RECORDS SHOWN:
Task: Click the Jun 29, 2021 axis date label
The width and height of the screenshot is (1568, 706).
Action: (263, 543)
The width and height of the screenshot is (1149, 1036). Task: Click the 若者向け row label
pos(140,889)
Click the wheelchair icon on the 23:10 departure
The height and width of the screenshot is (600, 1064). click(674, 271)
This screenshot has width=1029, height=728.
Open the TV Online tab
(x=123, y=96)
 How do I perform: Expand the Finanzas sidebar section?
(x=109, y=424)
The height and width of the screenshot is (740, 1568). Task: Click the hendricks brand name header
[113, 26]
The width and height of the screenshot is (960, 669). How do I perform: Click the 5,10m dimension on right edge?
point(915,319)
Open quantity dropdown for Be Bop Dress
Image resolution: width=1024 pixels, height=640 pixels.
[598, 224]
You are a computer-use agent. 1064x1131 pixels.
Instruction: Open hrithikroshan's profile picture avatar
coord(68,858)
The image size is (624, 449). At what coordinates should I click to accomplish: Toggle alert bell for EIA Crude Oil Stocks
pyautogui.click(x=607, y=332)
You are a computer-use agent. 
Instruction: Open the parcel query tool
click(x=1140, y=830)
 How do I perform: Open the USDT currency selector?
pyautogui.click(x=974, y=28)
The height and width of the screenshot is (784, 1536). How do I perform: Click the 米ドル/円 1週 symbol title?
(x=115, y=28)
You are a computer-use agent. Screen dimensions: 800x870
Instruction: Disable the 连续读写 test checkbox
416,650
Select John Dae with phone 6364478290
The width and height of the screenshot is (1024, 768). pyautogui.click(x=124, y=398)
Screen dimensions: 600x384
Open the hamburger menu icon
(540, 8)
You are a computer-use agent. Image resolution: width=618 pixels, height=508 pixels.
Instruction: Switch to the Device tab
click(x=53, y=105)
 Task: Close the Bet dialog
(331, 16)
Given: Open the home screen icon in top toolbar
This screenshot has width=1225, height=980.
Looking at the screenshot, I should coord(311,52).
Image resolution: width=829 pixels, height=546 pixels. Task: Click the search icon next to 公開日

ACTIVITY: Wherever the string "computer" appears in the entries above, return the line it appears on.

REPLY TO THE TASK:
You are a computer-use agent. 1064x1131 pixels.
You are a computer-use agent. 
You are a computer-use agent. Screen dimensions: 800x870
You are a computer-use agent. Image resolution: width=618 pixels, height=508 pixels.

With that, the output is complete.